> [Exercise instructions]:
Your answer should be every line of the records that contains the word "computer", copied as it stands.

> [Records for processing]:
───

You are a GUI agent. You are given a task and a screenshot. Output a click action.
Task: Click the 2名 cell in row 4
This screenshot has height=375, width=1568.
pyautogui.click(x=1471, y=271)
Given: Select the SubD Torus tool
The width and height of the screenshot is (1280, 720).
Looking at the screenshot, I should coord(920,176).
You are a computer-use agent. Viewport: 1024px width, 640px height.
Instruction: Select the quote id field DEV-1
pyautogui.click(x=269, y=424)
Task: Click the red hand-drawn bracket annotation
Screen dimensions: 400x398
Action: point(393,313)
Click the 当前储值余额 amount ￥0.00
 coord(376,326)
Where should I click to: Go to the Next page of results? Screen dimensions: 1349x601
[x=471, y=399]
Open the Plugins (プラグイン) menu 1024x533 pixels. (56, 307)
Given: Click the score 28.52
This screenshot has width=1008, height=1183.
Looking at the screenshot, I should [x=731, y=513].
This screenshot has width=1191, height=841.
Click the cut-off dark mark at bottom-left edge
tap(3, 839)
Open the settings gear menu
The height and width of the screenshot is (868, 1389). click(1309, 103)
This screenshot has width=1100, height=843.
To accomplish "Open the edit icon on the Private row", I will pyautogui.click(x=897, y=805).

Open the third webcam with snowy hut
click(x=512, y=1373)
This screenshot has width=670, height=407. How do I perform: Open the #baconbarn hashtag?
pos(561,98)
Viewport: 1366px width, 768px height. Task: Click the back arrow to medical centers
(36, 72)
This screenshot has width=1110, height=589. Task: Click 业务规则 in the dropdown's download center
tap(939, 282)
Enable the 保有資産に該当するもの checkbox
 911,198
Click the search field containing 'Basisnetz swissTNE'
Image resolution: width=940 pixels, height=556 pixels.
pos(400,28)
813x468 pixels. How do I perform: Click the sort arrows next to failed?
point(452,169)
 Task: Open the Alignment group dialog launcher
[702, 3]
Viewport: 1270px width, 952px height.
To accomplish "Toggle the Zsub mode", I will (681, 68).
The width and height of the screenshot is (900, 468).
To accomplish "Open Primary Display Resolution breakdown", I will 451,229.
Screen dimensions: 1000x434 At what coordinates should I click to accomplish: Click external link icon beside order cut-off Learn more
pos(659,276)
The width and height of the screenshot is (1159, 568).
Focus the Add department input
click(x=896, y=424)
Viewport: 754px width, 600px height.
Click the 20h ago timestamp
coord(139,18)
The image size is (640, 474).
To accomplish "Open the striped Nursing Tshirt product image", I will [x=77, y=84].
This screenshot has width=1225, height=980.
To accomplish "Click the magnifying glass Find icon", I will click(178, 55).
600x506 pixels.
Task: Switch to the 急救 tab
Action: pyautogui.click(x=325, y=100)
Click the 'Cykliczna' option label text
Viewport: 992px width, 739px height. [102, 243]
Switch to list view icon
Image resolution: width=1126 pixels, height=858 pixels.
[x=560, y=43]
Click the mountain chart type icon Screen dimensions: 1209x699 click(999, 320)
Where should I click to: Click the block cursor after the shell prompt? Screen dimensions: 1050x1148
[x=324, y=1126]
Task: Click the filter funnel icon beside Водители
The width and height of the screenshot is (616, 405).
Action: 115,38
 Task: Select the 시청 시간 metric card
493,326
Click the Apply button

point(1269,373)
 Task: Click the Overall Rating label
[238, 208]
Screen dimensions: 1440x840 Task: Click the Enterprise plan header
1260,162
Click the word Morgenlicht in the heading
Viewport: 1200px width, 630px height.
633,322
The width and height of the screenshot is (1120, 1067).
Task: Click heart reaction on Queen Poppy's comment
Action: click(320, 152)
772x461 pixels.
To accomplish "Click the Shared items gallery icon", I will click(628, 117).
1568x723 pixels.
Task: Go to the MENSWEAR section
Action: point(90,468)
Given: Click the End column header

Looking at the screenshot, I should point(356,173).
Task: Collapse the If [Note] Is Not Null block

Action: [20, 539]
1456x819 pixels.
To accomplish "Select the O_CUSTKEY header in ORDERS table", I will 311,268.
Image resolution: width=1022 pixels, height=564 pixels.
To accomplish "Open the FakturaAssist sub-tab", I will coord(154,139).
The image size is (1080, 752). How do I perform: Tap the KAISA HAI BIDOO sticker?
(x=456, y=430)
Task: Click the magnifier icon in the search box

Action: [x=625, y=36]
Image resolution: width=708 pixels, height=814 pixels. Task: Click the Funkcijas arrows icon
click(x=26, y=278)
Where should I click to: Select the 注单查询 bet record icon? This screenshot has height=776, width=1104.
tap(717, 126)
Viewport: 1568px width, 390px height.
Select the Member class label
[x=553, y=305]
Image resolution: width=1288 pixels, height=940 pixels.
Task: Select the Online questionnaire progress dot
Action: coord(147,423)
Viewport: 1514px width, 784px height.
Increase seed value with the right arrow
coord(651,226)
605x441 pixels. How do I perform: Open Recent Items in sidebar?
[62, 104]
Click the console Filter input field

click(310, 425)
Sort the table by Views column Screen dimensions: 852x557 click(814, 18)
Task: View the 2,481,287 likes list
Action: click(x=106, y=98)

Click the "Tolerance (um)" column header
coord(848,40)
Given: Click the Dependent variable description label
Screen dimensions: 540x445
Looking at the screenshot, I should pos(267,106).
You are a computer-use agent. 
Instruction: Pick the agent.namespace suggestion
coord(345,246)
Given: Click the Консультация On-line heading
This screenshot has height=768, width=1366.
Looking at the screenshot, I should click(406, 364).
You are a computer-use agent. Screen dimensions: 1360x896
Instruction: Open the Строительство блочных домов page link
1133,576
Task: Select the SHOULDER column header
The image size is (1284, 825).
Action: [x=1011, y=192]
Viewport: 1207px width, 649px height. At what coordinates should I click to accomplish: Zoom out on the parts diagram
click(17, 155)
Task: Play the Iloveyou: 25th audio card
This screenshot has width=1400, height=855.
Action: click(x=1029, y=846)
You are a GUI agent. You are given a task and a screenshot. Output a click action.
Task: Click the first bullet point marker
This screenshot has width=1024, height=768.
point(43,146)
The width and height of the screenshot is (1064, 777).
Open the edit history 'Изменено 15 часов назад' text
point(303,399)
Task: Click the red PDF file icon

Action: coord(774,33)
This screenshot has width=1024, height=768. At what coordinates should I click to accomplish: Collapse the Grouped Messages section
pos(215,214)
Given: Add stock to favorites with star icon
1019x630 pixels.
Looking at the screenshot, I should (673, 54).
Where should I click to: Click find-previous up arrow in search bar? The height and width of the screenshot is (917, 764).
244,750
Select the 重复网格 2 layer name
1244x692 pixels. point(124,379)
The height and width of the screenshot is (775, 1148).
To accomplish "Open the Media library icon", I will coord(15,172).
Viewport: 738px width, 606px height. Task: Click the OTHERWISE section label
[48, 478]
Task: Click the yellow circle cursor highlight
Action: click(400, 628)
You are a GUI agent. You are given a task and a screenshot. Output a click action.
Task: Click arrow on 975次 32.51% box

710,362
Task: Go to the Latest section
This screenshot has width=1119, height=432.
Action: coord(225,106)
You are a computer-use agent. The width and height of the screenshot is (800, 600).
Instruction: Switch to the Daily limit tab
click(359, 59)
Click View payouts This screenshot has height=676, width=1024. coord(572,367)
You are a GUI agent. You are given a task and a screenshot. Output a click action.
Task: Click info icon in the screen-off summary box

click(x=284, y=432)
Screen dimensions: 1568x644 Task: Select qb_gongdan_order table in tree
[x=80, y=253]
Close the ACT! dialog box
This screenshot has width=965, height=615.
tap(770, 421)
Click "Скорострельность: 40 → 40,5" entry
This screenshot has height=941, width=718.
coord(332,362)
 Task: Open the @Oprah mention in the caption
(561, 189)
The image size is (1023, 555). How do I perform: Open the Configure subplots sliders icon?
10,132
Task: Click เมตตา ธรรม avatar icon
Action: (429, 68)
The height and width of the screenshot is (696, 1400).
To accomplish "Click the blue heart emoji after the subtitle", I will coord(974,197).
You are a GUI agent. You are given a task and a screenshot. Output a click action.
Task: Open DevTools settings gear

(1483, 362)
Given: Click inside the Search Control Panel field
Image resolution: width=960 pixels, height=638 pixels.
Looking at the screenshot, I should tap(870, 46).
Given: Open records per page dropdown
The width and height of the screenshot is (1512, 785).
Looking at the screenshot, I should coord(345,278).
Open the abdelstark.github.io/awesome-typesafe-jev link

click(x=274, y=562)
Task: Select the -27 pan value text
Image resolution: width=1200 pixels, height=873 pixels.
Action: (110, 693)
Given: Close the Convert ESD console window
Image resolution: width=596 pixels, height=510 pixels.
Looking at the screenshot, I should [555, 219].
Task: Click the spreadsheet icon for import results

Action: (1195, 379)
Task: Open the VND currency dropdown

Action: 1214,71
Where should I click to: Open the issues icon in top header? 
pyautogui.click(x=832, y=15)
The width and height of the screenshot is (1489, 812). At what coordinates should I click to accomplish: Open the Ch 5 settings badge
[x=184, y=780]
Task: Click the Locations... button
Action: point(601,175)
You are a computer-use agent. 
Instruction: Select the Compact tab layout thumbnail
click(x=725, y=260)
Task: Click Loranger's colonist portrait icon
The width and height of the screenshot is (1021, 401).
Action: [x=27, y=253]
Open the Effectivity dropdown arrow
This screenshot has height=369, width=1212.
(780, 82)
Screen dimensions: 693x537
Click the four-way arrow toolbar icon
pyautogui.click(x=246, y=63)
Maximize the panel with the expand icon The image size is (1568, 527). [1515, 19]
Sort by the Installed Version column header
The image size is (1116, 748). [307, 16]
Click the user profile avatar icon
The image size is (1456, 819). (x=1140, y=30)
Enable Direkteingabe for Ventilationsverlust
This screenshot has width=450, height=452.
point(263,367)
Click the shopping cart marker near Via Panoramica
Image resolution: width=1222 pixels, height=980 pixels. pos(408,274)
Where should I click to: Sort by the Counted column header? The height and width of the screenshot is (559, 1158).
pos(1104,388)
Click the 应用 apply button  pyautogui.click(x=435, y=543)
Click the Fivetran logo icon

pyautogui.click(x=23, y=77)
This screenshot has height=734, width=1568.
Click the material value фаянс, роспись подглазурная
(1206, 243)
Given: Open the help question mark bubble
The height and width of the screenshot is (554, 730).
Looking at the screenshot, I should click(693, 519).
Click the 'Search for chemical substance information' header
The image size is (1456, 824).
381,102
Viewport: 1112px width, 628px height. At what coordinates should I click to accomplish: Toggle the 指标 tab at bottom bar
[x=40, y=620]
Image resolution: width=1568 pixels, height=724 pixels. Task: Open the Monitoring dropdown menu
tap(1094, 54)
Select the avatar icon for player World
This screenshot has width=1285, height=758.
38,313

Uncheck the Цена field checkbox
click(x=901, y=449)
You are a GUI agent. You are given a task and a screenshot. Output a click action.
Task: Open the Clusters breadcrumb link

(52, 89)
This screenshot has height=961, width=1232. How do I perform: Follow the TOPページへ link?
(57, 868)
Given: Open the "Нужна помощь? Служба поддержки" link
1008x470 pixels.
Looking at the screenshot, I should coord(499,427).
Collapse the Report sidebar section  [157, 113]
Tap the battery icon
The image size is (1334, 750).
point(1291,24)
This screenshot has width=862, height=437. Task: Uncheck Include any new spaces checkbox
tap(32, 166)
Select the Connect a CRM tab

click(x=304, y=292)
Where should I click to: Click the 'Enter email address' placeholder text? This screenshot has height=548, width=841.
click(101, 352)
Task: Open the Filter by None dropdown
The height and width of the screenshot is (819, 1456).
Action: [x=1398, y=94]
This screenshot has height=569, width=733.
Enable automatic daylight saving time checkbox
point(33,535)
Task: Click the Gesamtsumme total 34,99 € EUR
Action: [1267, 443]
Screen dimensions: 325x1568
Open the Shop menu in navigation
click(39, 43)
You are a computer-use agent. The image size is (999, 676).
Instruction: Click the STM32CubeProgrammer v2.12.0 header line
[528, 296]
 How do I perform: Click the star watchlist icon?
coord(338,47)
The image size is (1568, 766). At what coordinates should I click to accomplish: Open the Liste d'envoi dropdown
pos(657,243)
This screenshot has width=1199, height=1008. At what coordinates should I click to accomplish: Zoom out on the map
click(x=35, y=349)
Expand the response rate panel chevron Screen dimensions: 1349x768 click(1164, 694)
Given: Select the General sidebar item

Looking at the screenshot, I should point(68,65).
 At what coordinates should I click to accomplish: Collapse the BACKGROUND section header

───

> [Answer section]:
You are a computer-use agent. Viewport: 1024px width, 640px height.
You are a computer-use agent. 
You are a computer-use agent. Screen dimensions: 1360x896
You are a computer-use agent. The width and height of the screenshot is (800, 600).
You are a computer-use agent. 
You are a computer-use agent. The image size is (999, 676).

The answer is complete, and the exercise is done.